Created in 2003 by the Workers’ Party, the conditional cash transfer program — Bolsa Família is one of Brazil’s most successful anti-poverty initiatives. It was created by unifying several existing initiatives introduced by the previous Brazilian Social Democratic Party government. Since then, Bolsa Família has helped millions of families.
It is popular, it works, and it is cheap.
But under the Jair Bolsonaro administration, the program has been for all-intents-and-purposes frozen. Between the election of Jair Bolsonaro, in October 2018, and November 2019 — there were 7.3 percent fewer families enrolled in the cash transfer program. And last year, almost 1.2 million families were cut from the program.

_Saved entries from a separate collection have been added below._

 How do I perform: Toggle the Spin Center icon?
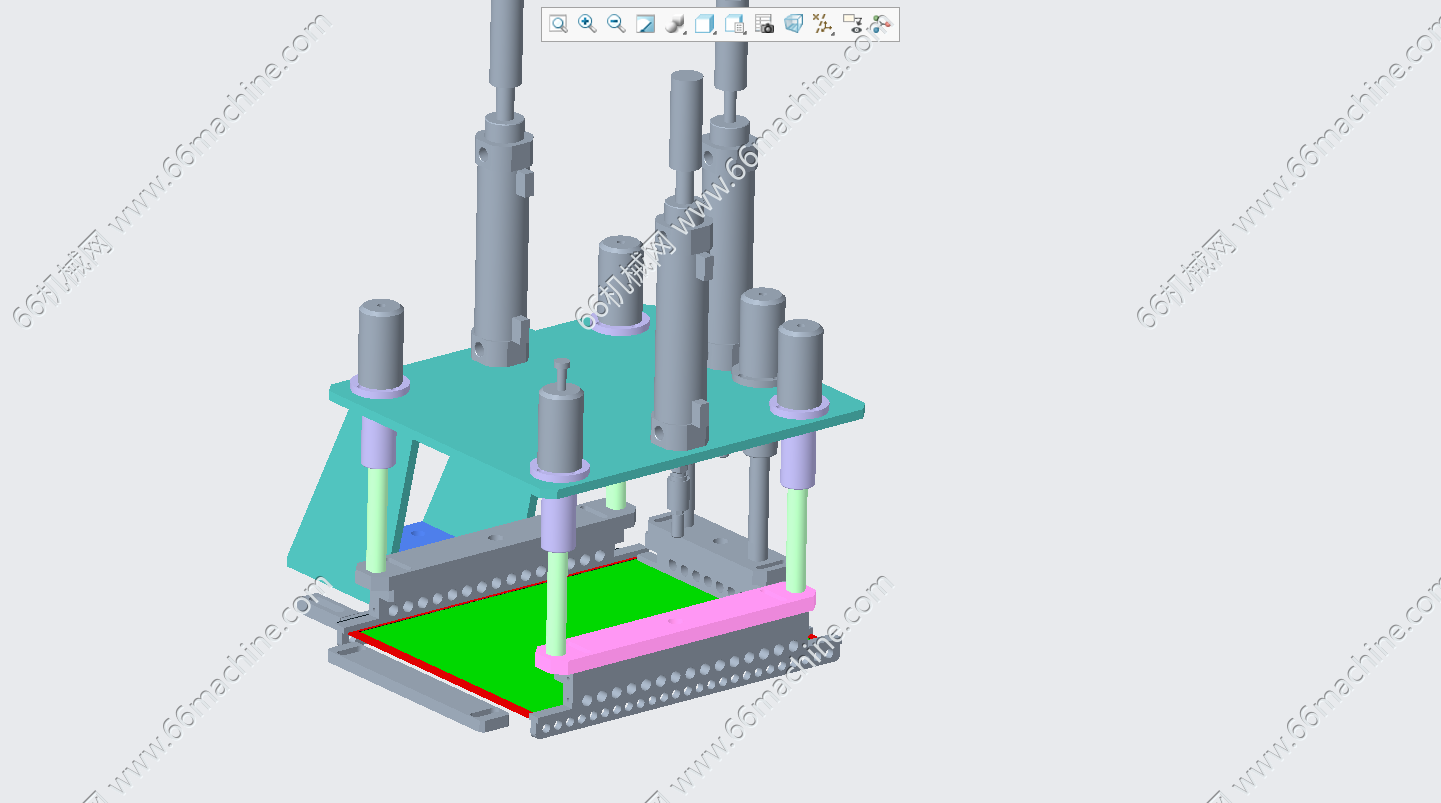point(881,24)
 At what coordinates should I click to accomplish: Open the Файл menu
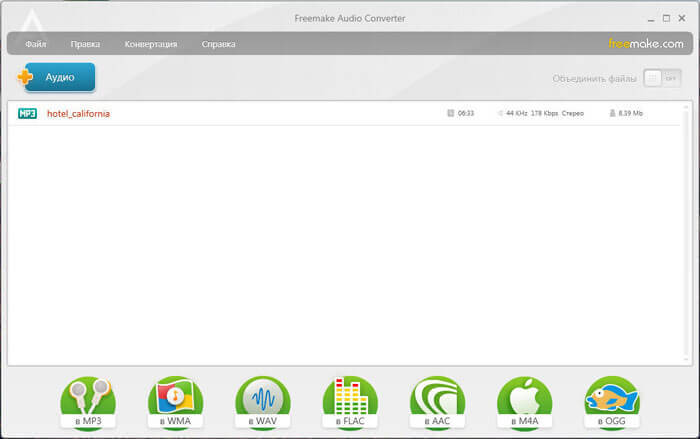36,44
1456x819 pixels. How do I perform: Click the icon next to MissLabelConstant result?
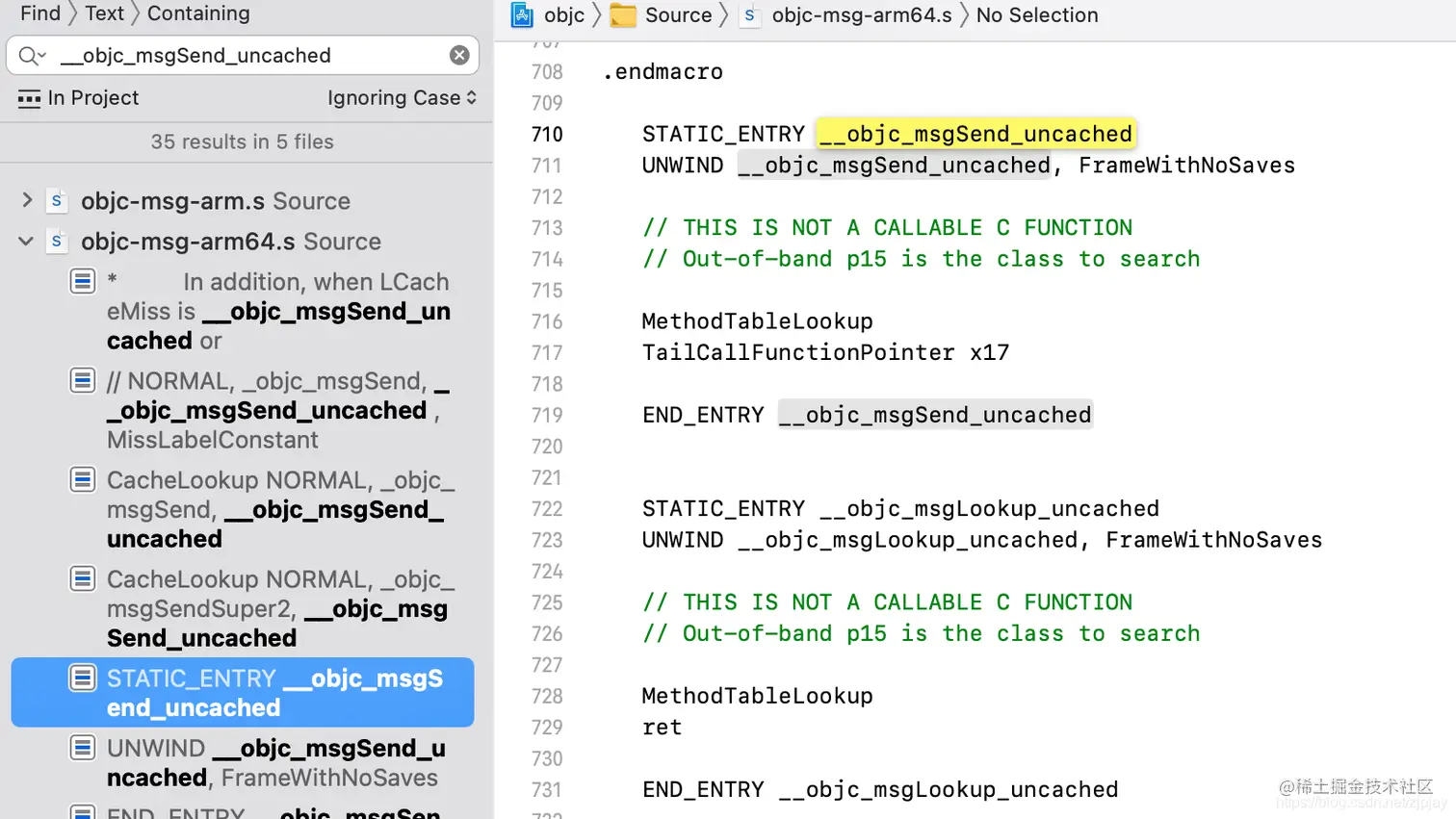click(x=83, y=380)
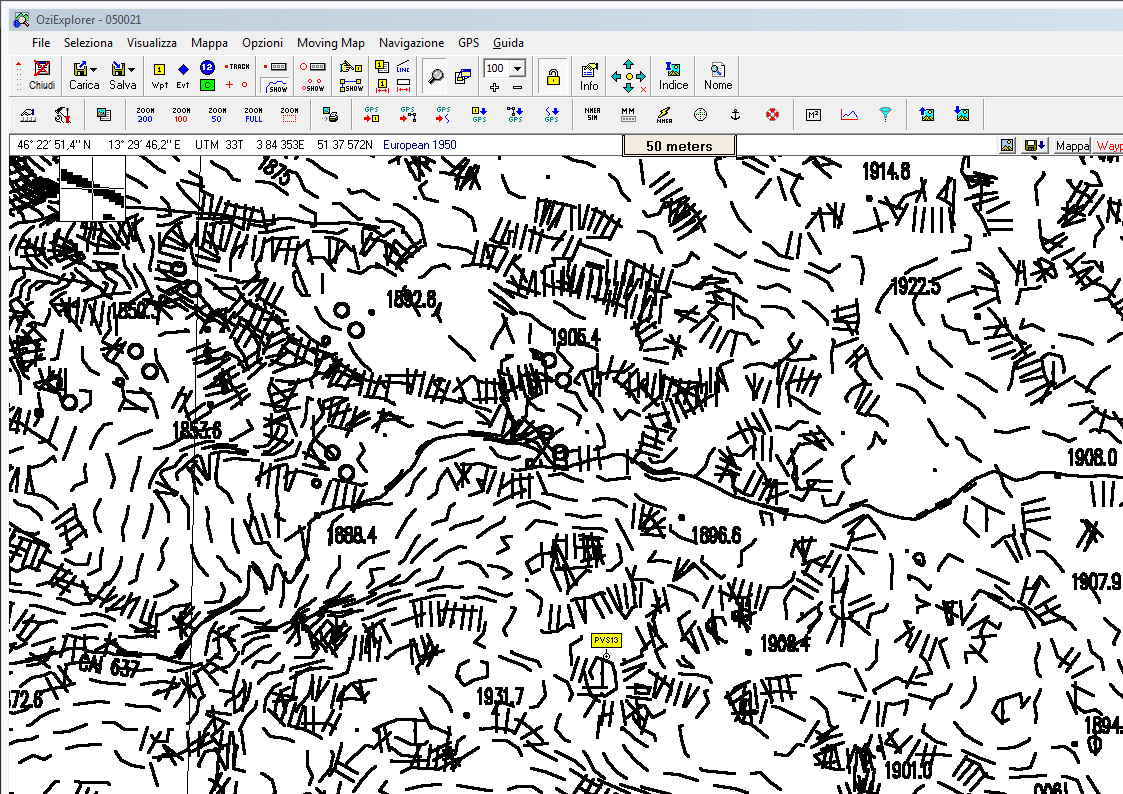Toggle NMEA simulation mode
The image size is (1123, 794).
click(x=592, y=115)
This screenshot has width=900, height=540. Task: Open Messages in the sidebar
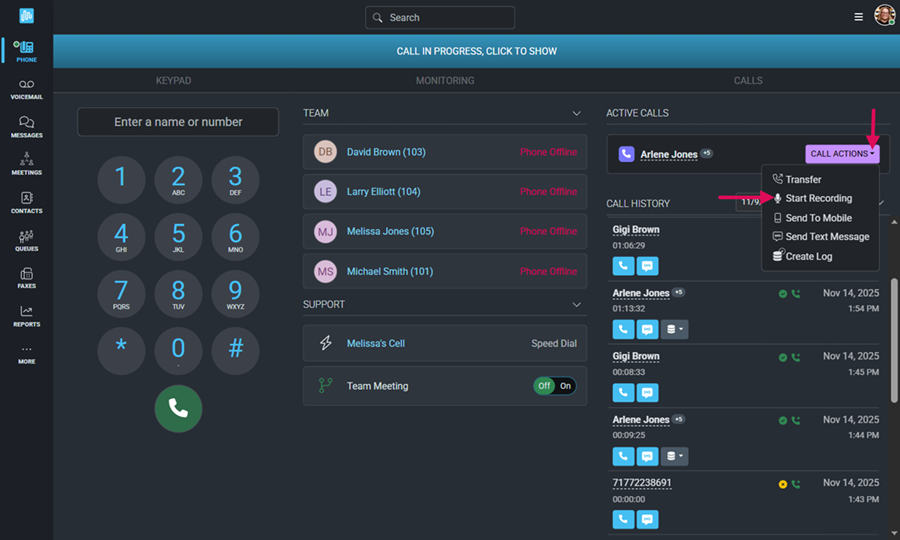point(26,127)
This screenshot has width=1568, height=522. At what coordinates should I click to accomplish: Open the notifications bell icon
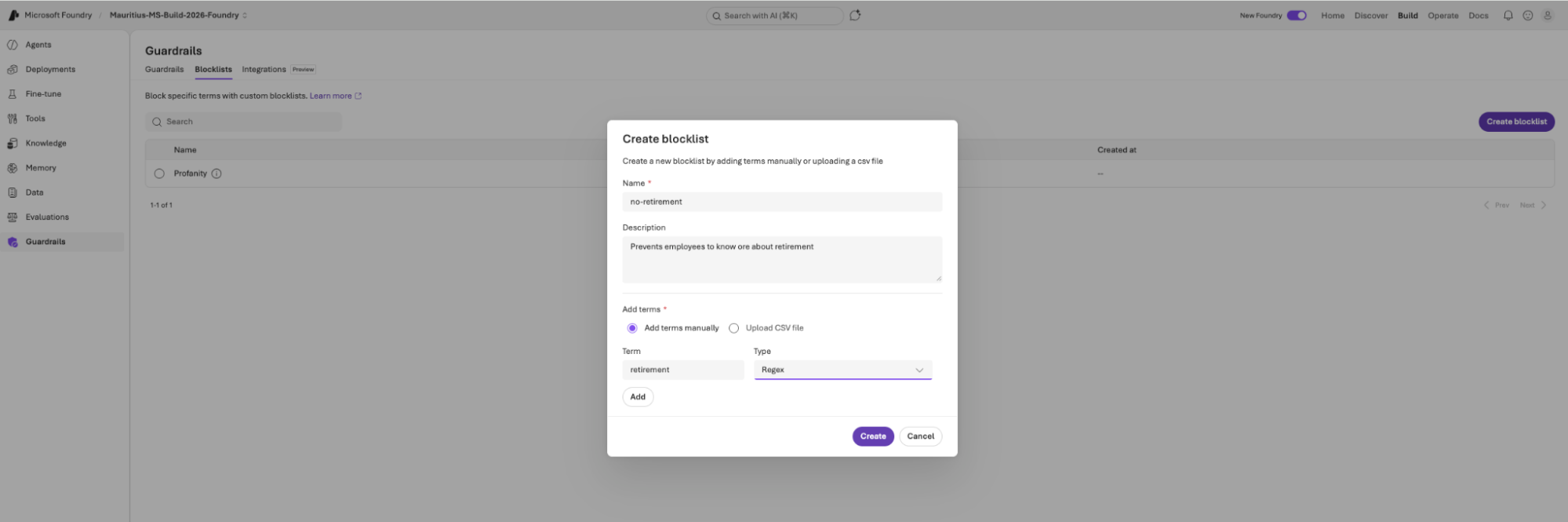[1508, 15]
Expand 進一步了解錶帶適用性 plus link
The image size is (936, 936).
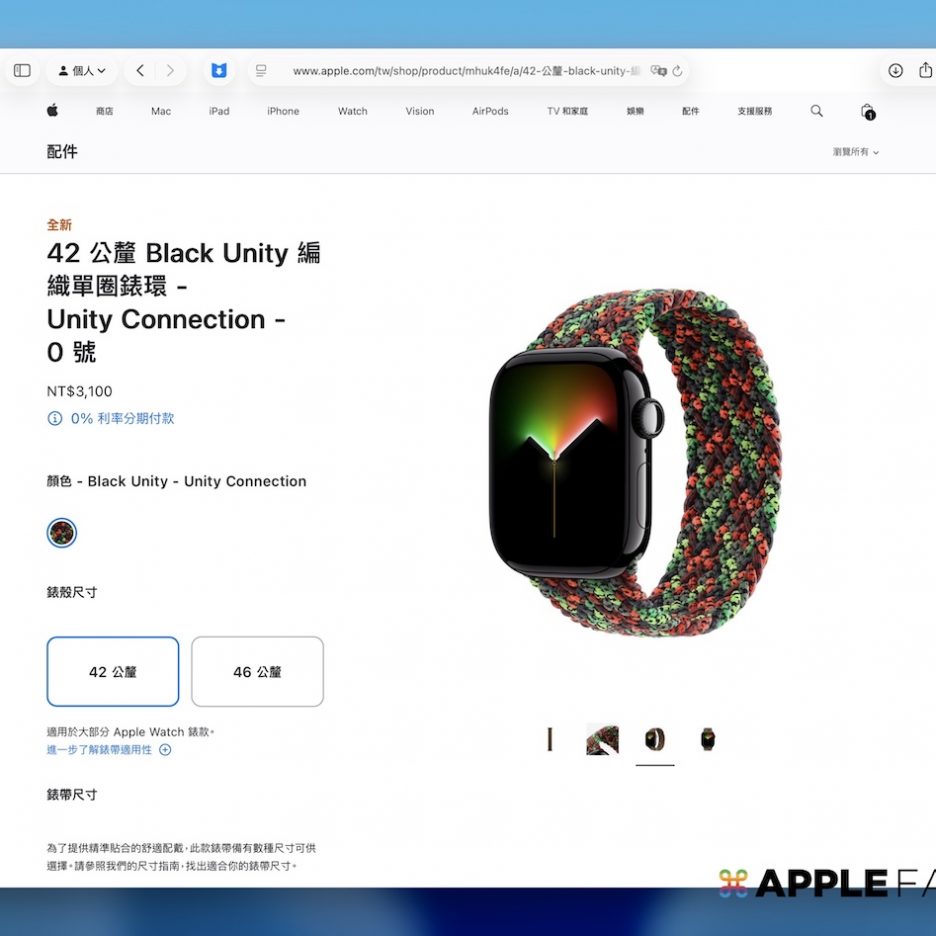(x=109, y=750)
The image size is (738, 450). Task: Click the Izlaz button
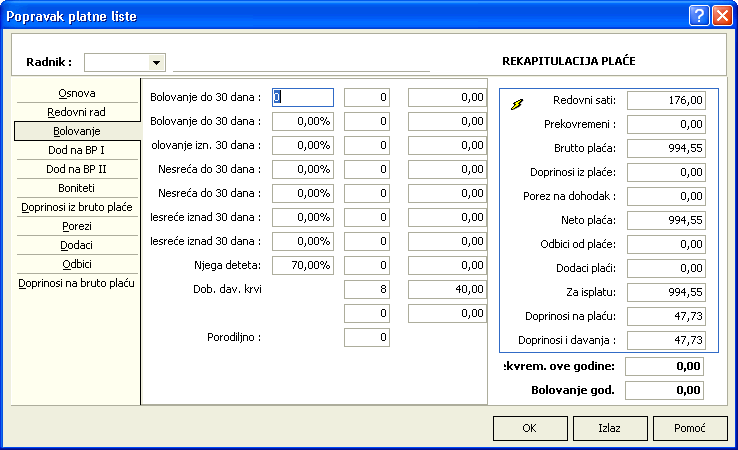click(x=609, y=428)
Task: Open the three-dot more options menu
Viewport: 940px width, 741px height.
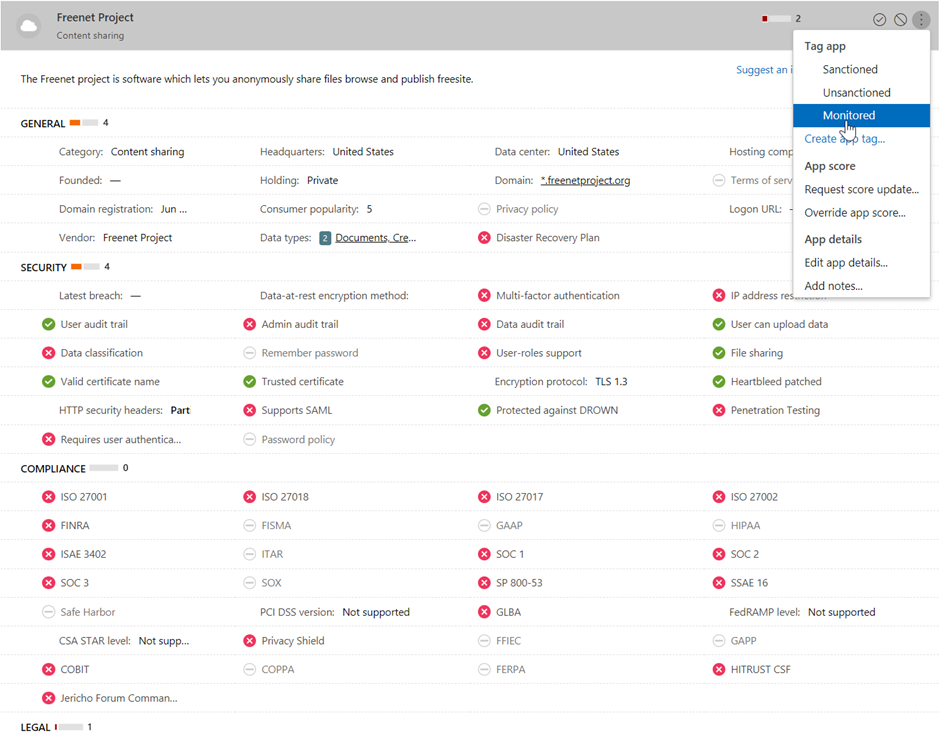Action: coord(921,20)

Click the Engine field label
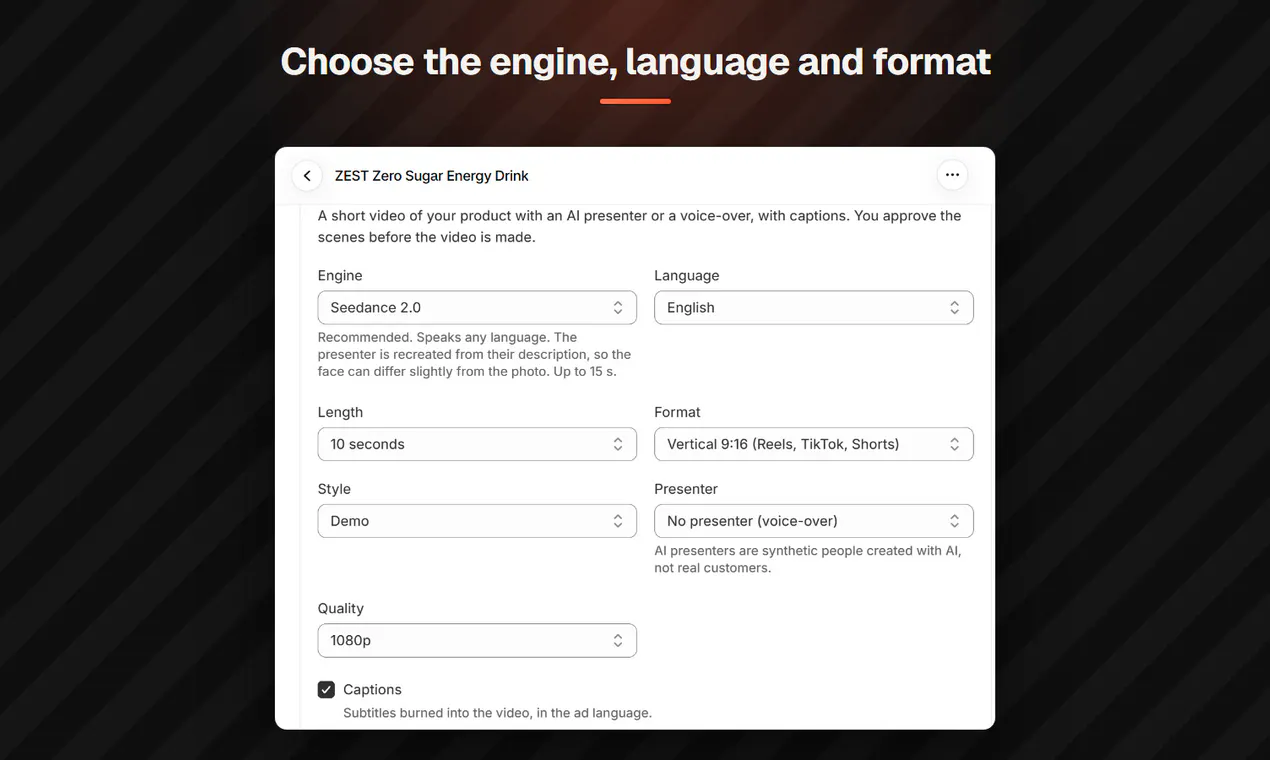click(340, 276)
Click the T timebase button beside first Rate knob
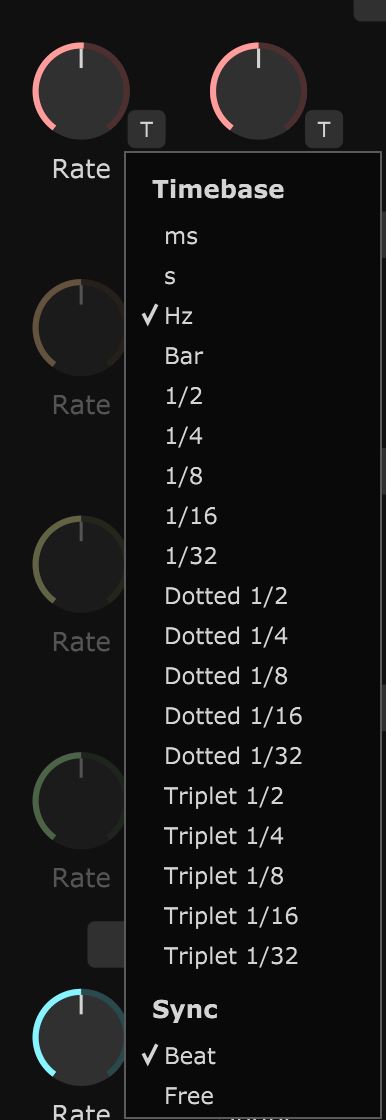The height and width of the screenshot is (1120, 386). click(x=147, y=129)
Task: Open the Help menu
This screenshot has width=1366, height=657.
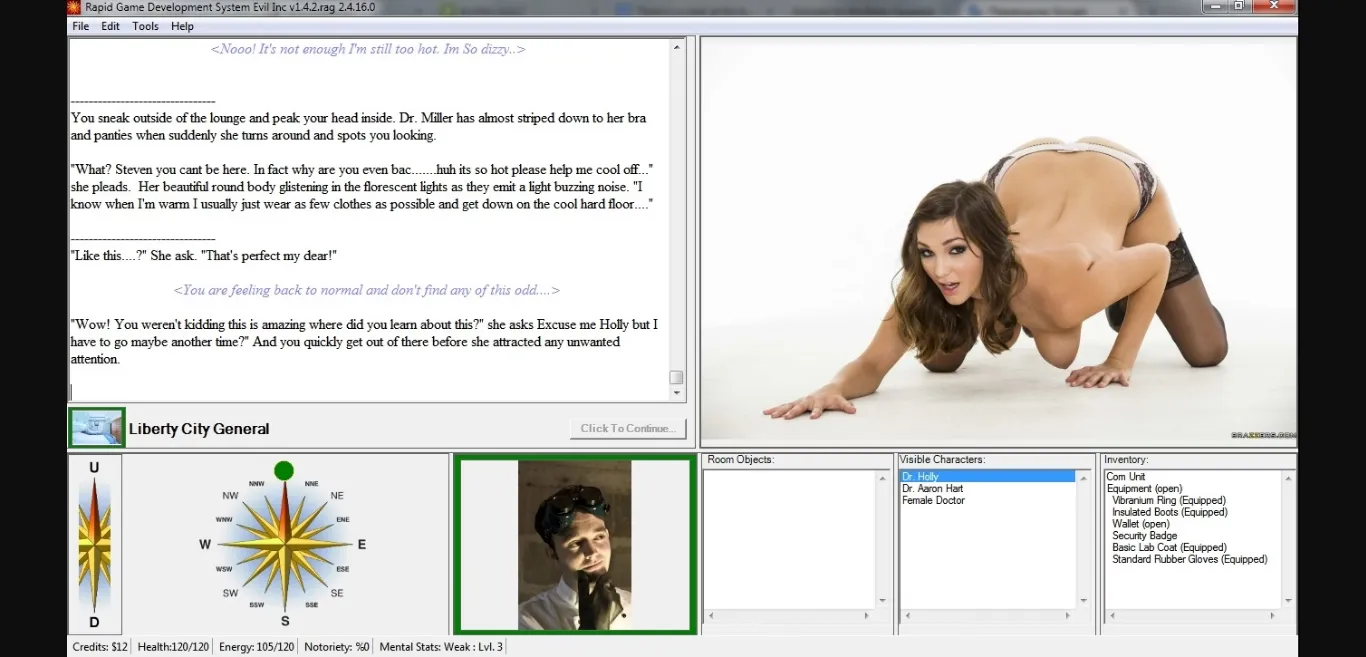Action: click(182, 26)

Since the pandemic arrived in Brazil, the government has enrolled 1.2 million new families, pushing the total number of enrolled families to 14.27 million — a 9-percent growth from March 2020, according to data journalism website Núcleo. However, according to a UOL report published on April 28, the government had spent in April, up to that date, only 3.7 percent of the total budget for the social program.
A group of economists at Brazil’s Institute for Applied Economic Research (Ipea) believe that the way to avoid economic collapse is not to expose citizens to a deadly virus, but to expand social programs in order to mitigate the economic effects of the virus. Any expansion of social programs would require the government to enhance its biggest and most successful social program.